In 1985 merchandise exports totalled US$414.50 million (excluding reexports from the CFZ) down from US$526.10 million in 1980. Refined petroleum topped the list of export items, at US$100.60 million, but its net contribution to the trade balance was much smaller, given that Panama's crude oil is imported. Bananas, traditionally the largest export item, accounted for US$78.1 million in exports, followed by shrimp (US$53.4 million), manufactured goods (US$45 million), sugar (US$33.3 million), coffee (US$15.6 million), and clothing (US$11.5 million).
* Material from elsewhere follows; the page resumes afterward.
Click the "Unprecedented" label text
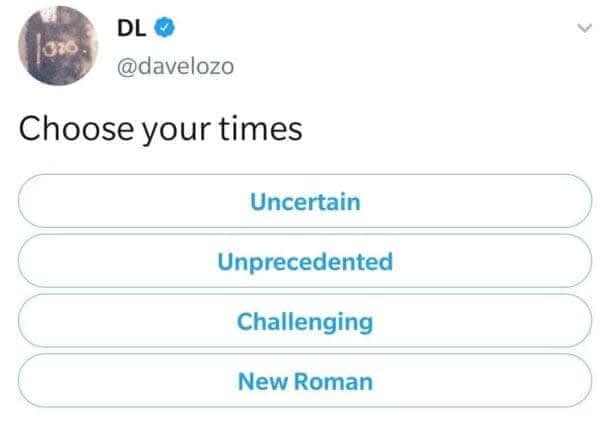Screen dimensions: 600x431 tap(305, 262)
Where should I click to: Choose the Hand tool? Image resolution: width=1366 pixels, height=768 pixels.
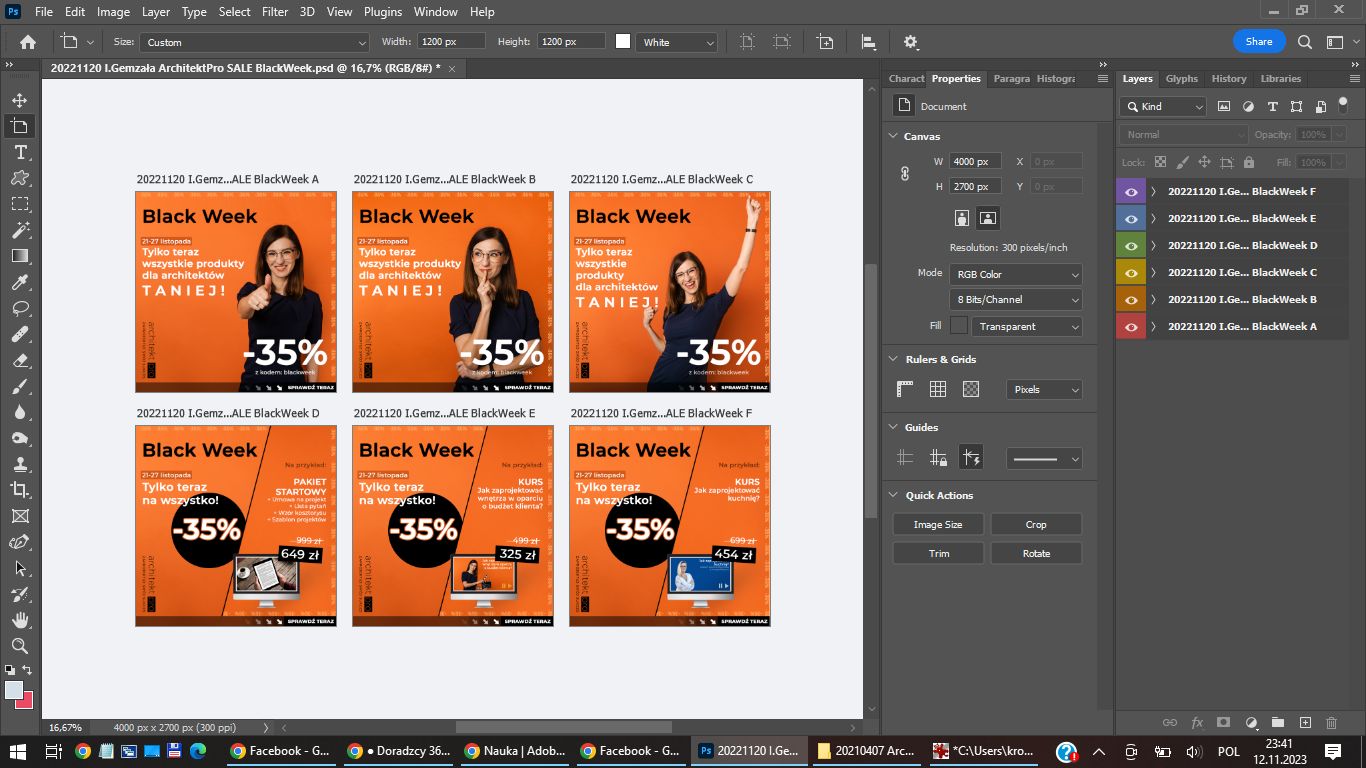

About 75 percent of Panama's exports went to industrial countries; Latin America received the other 25 percent. The United States was by far the largest single market, and in 1985 received 60.5 percent of Panama's exports. Most of the remaining exports went to Costa Rica (7.5 percent), the Federal Republic of Germany (West Germany) (5.5 percent), Belgium (4.9 percent), and Italy (4.5 percent). The CBI was expected to increase Panama's exports to the United States. The CBI seeks to provide long-term trade, aid, and investment incentives to promote the economic revitalization of the Caribbean Basin. The most significant incentive is twelve-year, duty-free access of most goods to the United States market. Some omitted goods were footwear, textiles, leather and general apparel, canned tuna, petroleum and petroleum products, rubber and plastic gloves, luggage, and handbags. In addition, special rules limited the eligibility of sugar for duty-free treatment. Twenty countries, including Panama, were granted this access in January 1984. In 1987 judging the long-term CBI benefits for Panama was premature. Critics charged that few new trade benefits would accrue from the CBI beyond those under the Generalized System of Preferences, which already accommodated 87 percent of Caribbean Basin exports to the United States. In the initial years of CBI implementation, the share of Panama's exports going to the United States remained unchanged.
In 1985 Panama's merchandise imports amounted to US$1.34 billion, or about 30 percent of GDP. In that year, manufactured goods were the largest import item (US$348.6 million), followed by crude oil (US$271.8 million), machinery and transport equipment (US$266.7 million), chemicals (US$158.0 million), and food products (US$142.6 million). Crude oil has traditionally been the largest import item, but in the 1980s its share of imports fell as petroleum prices declined and hydroelectric energy capacity increased.
About one-third of Panama's imports came from the United States, another third from other industrial countries, and onethird from Latin America. In 1985 Panama's imports came from the United States (30.8 percent), Japan (8.9 percent), Mexico (8.2 percent), Venezuela (6.8 percent), and Ecuador (7.2 percent). Mexico and Venezuela supplied 70 percent of Panama's crude oil under the San José Agreement.